— RECORDS TO PROCESS —
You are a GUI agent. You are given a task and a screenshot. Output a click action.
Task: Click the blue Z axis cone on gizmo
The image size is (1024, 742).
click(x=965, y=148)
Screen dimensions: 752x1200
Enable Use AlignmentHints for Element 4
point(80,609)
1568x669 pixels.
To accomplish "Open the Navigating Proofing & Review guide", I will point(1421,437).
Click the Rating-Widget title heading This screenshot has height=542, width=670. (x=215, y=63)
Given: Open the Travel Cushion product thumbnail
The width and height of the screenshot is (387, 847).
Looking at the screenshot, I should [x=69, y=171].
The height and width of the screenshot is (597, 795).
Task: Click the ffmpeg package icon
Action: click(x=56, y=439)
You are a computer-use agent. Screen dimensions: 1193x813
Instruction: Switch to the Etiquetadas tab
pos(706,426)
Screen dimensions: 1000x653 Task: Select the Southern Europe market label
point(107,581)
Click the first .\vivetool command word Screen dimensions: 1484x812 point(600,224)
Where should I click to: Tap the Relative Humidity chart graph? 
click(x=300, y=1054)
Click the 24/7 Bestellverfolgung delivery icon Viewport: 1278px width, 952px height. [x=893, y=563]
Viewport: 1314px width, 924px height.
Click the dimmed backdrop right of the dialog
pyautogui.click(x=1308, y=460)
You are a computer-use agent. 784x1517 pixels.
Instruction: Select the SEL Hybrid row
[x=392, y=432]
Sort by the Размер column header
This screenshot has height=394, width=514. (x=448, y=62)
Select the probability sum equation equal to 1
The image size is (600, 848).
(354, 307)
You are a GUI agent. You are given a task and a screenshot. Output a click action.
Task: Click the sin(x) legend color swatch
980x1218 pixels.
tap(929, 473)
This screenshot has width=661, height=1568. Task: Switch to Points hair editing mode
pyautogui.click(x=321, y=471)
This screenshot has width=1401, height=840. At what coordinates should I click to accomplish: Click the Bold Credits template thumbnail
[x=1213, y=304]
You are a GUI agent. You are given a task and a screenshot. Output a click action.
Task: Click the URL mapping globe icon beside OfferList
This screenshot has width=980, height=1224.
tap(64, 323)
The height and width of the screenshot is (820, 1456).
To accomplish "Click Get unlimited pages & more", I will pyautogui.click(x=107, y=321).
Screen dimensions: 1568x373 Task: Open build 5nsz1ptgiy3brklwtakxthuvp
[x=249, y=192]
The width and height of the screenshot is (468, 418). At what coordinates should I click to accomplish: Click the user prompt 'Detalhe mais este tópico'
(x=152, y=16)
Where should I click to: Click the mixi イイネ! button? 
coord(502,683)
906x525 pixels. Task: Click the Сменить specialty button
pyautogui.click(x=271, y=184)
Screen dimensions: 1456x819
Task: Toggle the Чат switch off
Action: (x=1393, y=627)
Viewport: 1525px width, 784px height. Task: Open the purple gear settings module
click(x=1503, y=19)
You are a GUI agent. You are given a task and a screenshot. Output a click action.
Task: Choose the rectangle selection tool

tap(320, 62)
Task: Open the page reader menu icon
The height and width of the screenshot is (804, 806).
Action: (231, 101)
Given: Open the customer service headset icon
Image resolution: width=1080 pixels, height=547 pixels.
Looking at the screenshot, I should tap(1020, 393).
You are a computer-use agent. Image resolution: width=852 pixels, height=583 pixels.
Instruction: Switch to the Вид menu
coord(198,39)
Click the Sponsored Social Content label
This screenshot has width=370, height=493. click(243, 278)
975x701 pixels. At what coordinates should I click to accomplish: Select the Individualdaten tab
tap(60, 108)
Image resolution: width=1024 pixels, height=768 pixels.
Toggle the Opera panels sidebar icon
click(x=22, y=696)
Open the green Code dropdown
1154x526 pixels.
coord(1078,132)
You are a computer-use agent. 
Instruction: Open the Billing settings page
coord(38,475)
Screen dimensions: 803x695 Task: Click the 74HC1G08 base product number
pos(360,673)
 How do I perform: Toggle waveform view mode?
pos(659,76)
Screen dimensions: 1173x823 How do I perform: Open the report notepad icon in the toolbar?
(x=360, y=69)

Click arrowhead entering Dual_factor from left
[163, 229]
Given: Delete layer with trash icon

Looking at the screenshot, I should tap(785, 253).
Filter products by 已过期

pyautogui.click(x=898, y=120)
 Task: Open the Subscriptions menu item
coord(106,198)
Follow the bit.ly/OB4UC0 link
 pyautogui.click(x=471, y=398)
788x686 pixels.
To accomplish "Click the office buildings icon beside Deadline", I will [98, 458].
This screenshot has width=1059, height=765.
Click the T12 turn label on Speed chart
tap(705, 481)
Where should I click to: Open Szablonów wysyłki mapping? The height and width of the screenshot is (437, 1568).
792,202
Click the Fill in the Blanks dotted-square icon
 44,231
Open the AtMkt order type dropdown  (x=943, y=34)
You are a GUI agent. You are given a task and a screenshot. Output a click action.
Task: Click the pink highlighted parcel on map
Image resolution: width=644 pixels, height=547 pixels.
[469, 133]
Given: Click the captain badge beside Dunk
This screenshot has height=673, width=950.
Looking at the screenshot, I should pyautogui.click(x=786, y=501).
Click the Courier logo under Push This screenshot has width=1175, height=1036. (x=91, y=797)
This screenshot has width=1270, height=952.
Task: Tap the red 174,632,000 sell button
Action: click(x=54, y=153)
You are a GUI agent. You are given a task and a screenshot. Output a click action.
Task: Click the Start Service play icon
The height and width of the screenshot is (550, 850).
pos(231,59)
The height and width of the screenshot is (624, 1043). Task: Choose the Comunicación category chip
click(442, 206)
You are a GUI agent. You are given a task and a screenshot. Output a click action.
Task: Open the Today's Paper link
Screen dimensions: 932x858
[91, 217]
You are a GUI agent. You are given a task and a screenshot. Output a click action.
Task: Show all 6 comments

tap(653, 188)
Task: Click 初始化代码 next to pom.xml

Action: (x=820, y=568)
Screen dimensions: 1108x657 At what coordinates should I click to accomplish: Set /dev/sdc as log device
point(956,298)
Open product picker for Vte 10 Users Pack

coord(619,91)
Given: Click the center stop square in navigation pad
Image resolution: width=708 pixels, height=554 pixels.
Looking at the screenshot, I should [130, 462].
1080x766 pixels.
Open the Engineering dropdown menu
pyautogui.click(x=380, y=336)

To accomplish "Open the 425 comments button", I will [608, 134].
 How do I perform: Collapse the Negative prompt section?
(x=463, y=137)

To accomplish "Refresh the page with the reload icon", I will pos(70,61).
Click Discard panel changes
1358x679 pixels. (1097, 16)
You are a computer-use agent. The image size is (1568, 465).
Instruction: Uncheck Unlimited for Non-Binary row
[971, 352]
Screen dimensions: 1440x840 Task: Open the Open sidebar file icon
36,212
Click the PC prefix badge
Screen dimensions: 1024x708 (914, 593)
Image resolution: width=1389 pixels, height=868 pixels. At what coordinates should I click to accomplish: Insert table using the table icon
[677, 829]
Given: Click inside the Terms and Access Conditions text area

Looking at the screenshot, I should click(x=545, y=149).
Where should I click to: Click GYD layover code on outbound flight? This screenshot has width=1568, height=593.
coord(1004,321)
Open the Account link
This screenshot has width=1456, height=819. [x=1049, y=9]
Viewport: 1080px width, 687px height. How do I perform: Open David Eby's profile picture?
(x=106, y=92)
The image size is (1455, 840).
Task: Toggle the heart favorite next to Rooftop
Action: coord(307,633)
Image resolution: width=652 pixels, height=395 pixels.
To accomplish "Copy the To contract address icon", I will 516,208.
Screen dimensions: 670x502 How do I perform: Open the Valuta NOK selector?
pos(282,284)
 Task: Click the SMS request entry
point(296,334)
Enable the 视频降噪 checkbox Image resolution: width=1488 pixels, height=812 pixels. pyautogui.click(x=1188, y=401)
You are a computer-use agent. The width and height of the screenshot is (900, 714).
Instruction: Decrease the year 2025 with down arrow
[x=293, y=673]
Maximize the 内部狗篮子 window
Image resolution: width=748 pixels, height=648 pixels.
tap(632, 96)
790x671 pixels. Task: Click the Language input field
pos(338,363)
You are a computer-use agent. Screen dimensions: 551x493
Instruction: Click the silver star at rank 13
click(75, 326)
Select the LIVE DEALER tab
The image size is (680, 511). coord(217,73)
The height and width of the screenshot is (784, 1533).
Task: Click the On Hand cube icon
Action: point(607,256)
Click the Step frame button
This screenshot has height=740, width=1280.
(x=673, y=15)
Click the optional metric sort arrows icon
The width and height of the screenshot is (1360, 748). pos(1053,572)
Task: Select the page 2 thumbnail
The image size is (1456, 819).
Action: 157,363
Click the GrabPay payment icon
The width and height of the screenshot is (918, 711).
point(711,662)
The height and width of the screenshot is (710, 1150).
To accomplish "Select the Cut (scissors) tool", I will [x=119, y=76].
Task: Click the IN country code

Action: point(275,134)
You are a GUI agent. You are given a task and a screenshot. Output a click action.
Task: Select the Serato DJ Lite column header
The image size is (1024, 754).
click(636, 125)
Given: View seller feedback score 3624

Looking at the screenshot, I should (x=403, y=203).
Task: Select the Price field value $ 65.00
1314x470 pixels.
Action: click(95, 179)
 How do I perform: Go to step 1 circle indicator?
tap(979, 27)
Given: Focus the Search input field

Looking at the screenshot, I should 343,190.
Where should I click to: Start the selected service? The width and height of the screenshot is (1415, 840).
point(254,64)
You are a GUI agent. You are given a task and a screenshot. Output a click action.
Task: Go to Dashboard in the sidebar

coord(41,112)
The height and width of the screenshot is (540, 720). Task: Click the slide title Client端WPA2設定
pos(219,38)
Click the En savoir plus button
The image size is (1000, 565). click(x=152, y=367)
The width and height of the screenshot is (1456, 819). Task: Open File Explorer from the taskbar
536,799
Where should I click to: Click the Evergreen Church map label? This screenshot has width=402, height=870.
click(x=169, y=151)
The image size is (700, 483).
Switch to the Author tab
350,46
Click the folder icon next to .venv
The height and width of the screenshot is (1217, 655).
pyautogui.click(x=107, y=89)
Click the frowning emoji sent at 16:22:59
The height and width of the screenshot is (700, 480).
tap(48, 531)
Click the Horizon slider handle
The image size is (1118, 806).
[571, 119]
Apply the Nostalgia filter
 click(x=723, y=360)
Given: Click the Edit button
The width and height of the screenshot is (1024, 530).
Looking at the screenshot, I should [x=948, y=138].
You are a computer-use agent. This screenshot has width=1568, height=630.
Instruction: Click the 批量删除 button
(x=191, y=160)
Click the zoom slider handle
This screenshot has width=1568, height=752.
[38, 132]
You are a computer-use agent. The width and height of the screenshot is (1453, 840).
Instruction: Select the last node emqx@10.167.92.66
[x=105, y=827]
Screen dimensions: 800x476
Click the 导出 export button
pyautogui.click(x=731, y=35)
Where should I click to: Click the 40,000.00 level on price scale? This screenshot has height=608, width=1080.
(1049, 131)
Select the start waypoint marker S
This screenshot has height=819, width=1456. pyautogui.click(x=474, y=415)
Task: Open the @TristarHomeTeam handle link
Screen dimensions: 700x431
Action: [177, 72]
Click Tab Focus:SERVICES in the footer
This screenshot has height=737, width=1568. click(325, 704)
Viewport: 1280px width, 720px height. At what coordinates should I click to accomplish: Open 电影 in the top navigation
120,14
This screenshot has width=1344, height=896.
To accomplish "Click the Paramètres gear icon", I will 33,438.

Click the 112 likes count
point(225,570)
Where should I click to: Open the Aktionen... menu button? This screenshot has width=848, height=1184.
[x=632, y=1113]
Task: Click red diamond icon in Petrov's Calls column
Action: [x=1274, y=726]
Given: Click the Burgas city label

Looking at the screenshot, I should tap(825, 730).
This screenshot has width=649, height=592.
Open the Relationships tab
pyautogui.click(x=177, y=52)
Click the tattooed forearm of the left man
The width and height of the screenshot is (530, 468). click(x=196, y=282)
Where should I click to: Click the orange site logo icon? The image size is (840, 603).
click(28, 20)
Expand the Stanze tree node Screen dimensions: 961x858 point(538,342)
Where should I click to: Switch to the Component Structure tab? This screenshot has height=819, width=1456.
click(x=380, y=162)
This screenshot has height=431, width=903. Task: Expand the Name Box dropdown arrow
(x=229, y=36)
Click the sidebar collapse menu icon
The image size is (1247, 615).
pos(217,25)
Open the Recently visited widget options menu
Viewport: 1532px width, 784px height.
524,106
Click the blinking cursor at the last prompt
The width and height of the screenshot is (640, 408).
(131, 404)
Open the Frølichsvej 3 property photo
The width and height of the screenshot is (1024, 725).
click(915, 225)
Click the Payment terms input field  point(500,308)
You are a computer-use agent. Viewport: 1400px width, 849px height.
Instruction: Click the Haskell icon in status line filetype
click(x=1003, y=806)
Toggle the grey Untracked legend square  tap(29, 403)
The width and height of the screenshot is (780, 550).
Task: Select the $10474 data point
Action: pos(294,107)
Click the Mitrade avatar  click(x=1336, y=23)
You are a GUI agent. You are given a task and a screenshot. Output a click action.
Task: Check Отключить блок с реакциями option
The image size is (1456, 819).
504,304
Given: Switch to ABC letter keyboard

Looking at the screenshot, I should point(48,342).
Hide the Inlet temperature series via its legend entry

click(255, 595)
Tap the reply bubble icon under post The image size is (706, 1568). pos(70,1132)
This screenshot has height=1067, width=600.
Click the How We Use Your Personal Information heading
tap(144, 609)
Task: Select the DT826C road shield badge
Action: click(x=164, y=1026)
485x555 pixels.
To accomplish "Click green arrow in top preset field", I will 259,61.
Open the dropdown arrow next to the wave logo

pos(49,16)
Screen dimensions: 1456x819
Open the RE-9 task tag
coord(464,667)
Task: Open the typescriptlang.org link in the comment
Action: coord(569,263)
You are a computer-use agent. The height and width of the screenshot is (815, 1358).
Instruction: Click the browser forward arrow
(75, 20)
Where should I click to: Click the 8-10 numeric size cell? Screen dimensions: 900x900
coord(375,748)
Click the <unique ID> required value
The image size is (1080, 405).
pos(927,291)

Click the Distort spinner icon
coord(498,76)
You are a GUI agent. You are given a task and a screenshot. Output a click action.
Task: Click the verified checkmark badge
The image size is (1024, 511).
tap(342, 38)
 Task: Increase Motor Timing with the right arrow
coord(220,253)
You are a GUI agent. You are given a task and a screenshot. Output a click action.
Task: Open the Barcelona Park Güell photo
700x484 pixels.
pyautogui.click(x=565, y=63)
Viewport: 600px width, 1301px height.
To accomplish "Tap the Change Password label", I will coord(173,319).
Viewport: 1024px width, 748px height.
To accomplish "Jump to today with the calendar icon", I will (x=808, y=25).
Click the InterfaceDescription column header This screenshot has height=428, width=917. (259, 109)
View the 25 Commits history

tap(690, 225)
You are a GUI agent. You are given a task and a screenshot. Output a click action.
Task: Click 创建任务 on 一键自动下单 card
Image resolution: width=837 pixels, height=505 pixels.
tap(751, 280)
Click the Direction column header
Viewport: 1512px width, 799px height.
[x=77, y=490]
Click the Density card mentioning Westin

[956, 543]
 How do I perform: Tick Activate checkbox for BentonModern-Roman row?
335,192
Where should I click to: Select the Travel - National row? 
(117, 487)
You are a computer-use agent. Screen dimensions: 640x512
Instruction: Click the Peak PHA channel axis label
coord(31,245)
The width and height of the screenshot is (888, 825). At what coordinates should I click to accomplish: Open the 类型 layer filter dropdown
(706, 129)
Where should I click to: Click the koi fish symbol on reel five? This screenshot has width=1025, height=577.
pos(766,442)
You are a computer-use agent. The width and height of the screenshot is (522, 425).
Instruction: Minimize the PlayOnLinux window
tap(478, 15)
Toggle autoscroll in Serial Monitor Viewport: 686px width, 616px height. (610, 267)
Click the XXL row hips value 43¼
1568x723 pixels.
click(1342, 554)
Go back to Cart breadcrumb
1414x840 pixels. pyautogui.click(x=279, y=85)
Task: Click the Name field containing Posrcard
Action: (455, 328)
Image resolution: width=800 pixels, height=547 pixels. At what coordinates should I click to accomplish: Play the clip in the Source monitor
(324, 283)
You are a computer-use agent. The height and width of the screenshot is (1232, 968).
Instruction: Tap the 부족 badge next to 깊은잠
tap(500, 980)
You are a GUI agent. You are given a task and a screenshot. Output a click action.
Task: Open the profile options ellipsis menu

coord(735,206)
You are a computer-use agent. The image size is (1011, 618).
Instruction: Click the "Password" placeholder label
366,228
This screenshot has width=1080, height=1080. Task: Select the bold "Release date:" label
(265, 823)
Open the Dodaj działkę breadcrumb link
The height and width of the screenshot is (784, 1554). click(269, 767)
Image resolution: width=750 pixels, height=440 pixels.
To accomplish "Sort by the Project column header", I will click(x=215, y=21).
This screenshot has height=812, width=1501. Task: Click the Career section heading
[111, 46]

— TO DO —
Change "Speed chart" to "Lap Times chart" in everything from the line containing "This screenshot has width=1059, height=765." down to the line containing "Action: click(x=54, y=153)", and give only those lines of the items back, otherwise unchanged.

— SOLUTION TO THIS TASK —
This screenshot has width=1059, height=765.
Click the T12 turn label on Lap Times chart
tap(705, 481)
Where should I click to: Open Szablonów wysyłki mapping? The height and width of the screenshot is (437, 1568).
792,202
Click the Fill in the Blanks dotted-square icon
 44,231
Open the AtMkt order type dropdown  (x=943, y=34)
You are a GUI agent. You are given a task and a screenshot. Output a click action.
Task: Click the pink highlighted parcel on map
Image resolution: width=644 pixels, height=547 pixels.
[469, 133]
Given: Click the captain badge beside Dunk
This screenshot has height=673, width=950.
Looking at the screenshot, I should pyautogui.click(x=786, y=501).
Click the Courier logo under Push This screenshot has width=1175, height=1036. (x=91, y=797)
This screenshot has width=1270, height=952.
Task: Tap the red 174,632,000 sell button
Action: click(x=54, y=153)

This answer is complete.